After the total RNAs were extracted, ribosomal RNAs (rRNAs) were removed to retain mRNAs by using an oligo (dT) RiboZero Magnetic Gold Kit (Illumina, USA). The enriched mRNAs were fragmented and reverse-transcribed into cDNA. Next, the cDNA fragments were purified with a QiaQuick PCR extraction kit (Qiagen, Venlo, The Netherlands), end-repaired, subjected to poly (A) addition, and ligated to Illumina sequencing adapters. Next, uracil-N-glycosylase was utilized to digest second-strand cDNA. The digested products were size-selected using agarose gel electrophoresis, amplified by PCR, and sequenced using the Illumina HiSeq™ 4000 platform (Illumina, San Diego, CA, USA) by Gene Denovo Biotechnology Co. (Guangzhou, China).

Processing and mapping of mRNA-Seq reads

The Illumina HiSeq platform generated mRNA-Seq reads and removed the adaptors and low-quality reads (Q-value <20) bases at the 5′ and 3′ ends by FASTQ (version 0.18.0) [17]. The shortread alignment tool Bowtie2 (2.2.8) [18] was employed to map reads to the rRNA database. The rRNA mapped reads were subsequently removed. The remaining reads were further utilized in transcriptome assembly and analysis. The clean reads of each sample were then mapped to the reference genome by TopHat2 (version 2.1.1) [19]. The reconstruction of transcripts was performed with Cufflinks software (version 2.2.1) [20] which, together with TopHat2, enables biologists to identify new genes and new splice variants of known ones. Transcript abundances were quantified by RSEM software (version 1.2.19) [21], and the transcript expression level was normalized using the Fragments Per Kilo Base of transcript per million mapped reads (FPKM) method. Genes with expression levels >1 FPKM were retained for further analysis.

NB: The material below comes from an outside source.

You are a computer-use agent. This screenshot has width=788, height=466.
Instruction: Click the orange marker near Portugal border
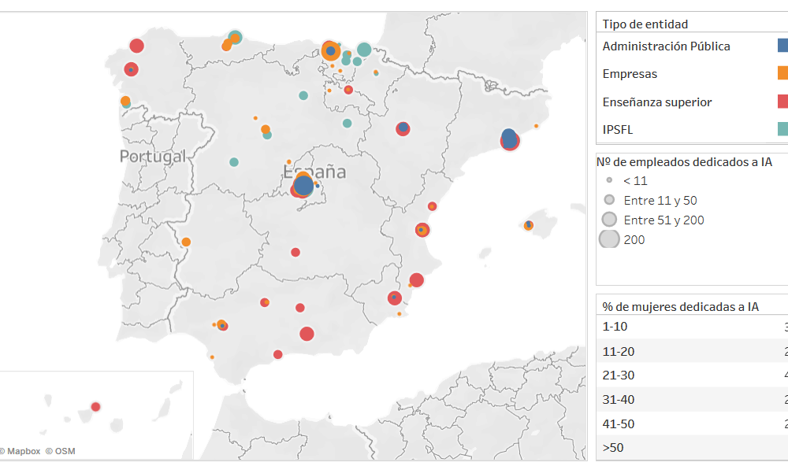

Identification of differentially expressed mRNAs and enrichment analysis of Gene Ontology (GO) functions and Kyoto Encyclopedia of Genes and Genomes (KEGG) pathways

Scatter plots were generated, and hierarchical clustering was performed to assess and distinguish the variations in mRNA expression between the M1 and M2 groups. Aberrant mRNA expression was identified by volcano plot filtering and FC analysis. Differentially Expressed Gene (DEG) analysis was performed using the edgeR package. On the basis of this method, genes with |log2FC| ≥ 2 and a false discovery rate (FDR) <0.05 were classified as DEGs between the two groups. Next, differentially expressed coding RNAs were subjected to enrichment analysis of GO functions and KEGG pathways. An FDR <0.05 was considered to be the threshold for significant enrichment.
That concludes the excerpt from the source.